The newly propelled strategic and political dynamics have barely impacted Lebanese politics, and none of the political actors realize that the politics-as-usual template has become redundant and irrelevant. Traditional politicians, warlords and political parvenus are still operating with a sense of unmistakable certainty to dampen their insecurities and extend their political tenures, without the slightest concern for the new issues they are supposed to tackle. The warmongering of Hezbollah, its trail of Shiite millenarianism, institutionalized terrorism and organized criminality has come to an end with the destruction of its operational platforms, the extermination of its leaders at every scale, and the debunking of its ideological and military rhetoric and narratives.
However, the traditional oligarchs and the purported reformers have not yet drawn the proper conclusions and dared to challenge Hezbollah’s politics of domination and brazen audacity. The late presidential election and the newly formed cabinet are still operating within the bounds of the oligarchic system and instrumentalizing the anti-Israeli rhetoric to keep the system afloat and make sure to remain in power. The state of denial in the face of the transformative dynamics and their revolutionary effects is quite puzzling and questions the rationale behind it. The Shiite fascist group is impervious to critical self-examination, dismissive of its defeat, and still adamant about its domination and unrealistic power projections.
The incoming executive, while accommodating the Shiite political whims and exculpating their destructive power strategies, recapitulates the indolent cliches of political antisemitism, fails to implement the international security resolutions, continues the immature game of externalizing blame, and refuses to engage the true question of pacification in a country that had to cope with six decades of open-ended conflicts triggered by ideological fallacies and undeconstructed enmity and its strategic doubles.

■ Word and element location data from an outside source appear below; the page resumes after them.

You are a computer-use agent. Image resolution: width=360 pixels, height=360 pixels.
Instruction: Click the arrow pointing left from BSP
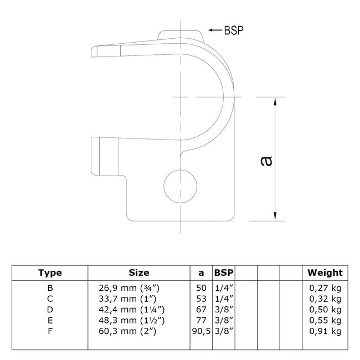click(216, 29)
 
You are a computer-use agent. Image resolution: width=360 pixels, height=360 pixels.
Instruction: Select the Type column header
click(50, 272)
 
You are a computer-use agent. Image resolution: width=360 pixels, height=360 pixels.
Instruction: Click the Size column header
click(138, 272)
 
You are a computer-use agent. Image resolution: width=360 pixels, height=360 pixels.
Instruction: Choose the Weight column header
click(325, 272)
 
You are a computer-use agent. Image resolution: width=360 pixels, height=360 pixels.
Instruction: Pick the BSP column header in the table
click(224, 272)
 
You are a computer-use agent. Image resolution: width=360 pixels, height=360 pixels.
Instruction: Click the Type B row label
click(50, 287)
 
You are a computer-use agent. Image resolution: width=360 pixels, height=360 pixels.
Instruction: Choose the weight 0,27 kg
click(325, 287)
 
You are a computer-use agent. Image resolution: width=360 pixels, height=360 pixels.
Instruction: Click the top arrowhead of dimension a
click(275, 100)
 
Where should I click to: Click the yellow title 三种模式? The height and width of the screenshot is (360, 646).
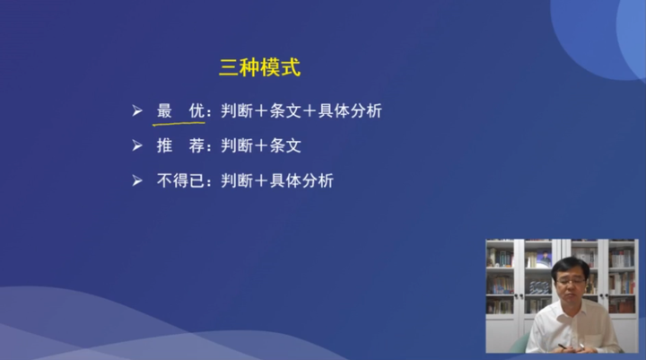[259, 67]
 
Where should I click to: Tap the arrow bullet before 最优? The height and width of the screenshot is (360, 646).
[137, 111]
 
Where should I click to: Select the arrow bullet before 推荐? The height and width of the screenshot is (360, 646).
[137, 145]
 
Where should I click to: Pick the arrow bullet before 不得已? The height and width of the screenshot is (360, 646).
[137, 180]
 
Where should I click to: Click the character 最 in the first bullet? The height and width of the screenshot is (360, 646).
[164, 111]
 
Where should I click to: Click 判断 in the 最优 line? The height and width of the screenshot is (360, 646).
[236, 111]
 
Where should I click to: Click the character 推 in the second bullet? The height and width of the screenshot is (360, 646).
[164, 145]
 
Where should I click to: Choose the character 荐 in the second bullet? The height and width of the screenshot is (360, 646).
[197, 145]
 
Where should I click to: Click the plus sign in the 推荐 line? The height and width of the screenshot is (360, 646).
[261, 145]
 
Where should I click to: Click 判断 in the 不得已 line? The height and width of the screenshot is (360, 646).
[236, 180]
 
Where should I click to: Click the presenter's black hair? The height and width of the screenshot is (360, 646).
[571, 266]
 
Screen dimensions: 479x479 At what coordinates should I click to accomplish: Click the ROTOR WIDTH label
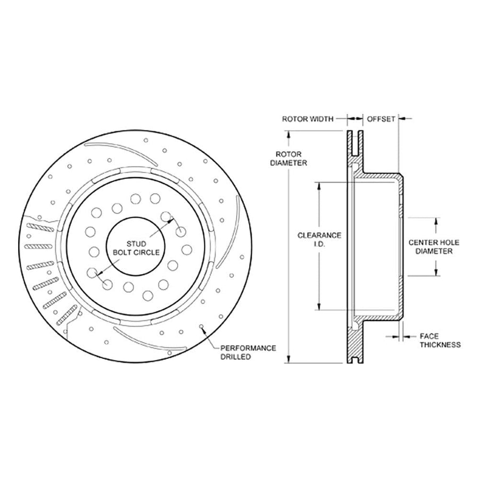(x=308, y=119)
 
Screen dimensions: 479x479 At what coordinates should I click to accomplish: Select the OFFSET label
(x=381, y=119)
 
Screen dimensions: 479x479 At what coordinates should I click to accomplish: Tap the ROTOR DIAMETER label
(x=288, y=159)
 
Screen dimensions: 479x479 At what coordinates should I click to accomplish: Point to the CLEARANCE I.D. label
(x=319, y=240)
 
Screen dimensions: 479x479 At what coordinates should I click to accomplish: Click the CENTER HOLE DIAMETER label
(x=434, y=247)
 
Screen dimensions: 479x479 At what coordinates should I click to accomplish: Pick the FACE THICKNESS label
(x=440, y=341)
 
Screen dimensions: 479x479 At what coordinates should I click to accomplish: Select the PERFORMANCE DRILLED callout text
(x=248, y=352)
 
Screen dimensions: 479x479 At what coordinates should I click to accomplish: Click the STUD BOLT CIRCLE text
(x=136, y=248)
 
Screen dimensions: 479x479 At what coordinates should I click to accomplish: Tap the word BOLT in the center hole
(x=123, y=252)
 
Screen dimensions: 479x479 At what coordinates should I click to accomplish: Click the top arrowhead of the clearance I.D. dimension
(x=319, y=186)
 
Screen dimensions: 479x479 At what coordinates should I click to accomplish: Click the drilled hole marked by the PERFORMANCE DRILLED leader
(x=201, y=327)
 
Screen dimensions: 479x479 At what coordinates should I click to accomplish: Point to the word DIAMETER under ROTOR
(x=288, y=163)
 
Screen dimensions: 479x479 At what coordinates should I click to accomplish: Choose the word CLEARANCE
(x=319, y=236)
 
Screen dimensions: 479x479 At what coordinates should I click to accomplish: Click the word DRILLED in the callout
(x=236, y=357)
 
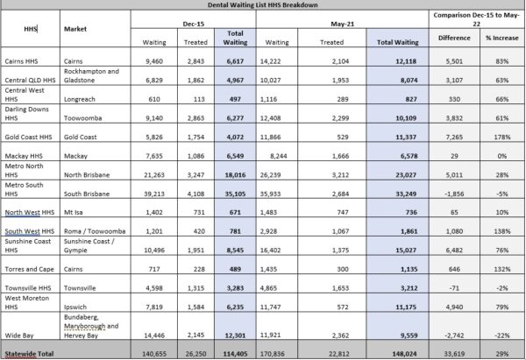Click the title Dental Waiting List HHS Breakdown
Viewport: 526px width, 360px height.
pos(264,5)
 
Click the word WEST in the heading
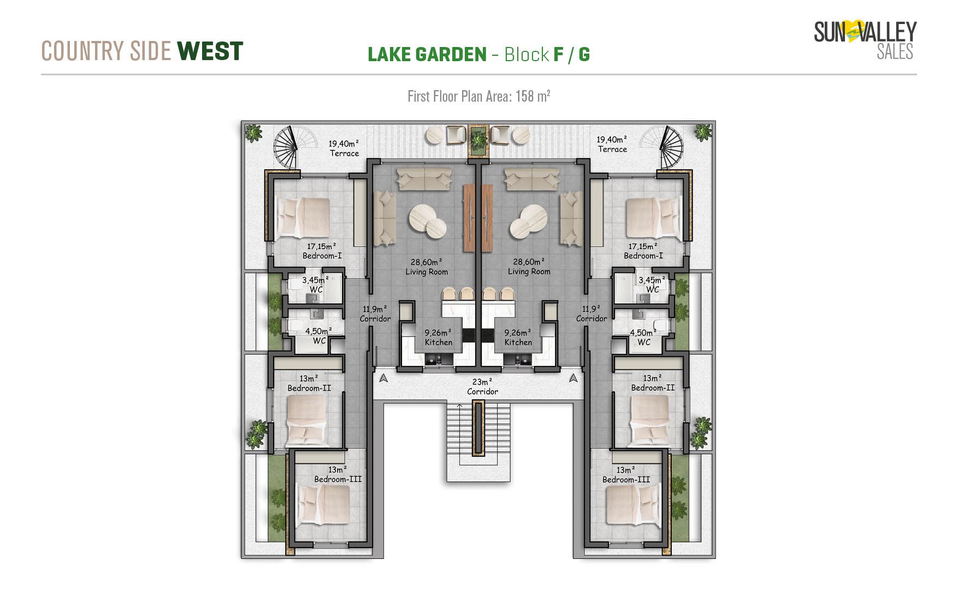pos(210,51)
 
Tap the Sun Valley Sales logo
pos(865,40)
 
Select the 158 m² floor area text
pos(533,96)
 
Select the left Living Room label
pos(427,267)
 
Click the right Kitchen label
pos(518,337)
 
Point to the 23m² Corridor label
pos(482,387)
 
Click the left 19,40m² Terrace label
pos(344,148)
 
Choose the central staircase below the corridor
pos(478,441)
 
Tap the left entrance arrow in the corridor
pos(383,378)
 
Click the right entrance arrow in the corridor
pos(573,378)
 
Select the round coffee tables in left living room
pos(428,221)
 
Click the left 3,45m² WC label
pos(316,285)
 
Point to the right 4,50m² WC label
pos(644,337)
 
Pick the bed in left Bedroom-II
pos(306,419)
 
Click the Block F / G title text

The idle discussions about the Israeli threats are fraudulent since they reject the conflict resolution blueprints based on negotiations and the conclusion of a peace treaty that circumvents the institutional fallacies and their ideological framing. The blind indoctrination and its political criminality double within the Shiite community, rather than being critically parsed and politically deconstructed, resonate with the members of the motley cabinet, which rehearses the trite ideological tropes while disengaging the real diplomacy inspired and impelled by the strategic transformation driven by the Israeli counteroffensive.
The incoming executive has a hard time adjusting to the emerging realities of the post-Iranian era for both ideological and psychological reasons. Breaking away from the weighty legacy of the Islamic Cold Wars, Islamist radicalism and the residual “Palestinian” ideology of erstwhile leftism (Nawaf Salam, Ghassan Salameh, Tarek Mitri) and the fears and inhibitions of an inexperienced president is no easy task, and the laborious gestation of the ministerial declaration testifies to these obstacles. The casuistry around the strategic and defense issues is at best hedging tactics mandated by ideological views and binding strategic interests.
The commissioned team to draft the statement (namely Ghassan Salameh and Tarek Mitri) reveals its partisan nature, the sturdy shackles of Shiite revanchism, and the flawed political representation of the current cabinet. As long as these imbalances persist, the ability to redress them is difficult, if not impossible. The cabinet is still hostage to the ideological views of its core component and the power calculations of the Shiite vetoing power and sabotaging stratagems. The only way out of these dilemmas is to adhere to the internationally mandated agenda and depart from the conventional narrative of the Israeli-Palestinian conflict.
The signing of a peace treaty with Israel is the only path to stability and reconstruction if we are to end this era of open-ended conflicts that have been plaguing our country for six decades. I am highly skeptical about the willingness and ability of the current executive to operate major inflections and rewrite the narrative of a destructive conflict and its institutionalized impasses.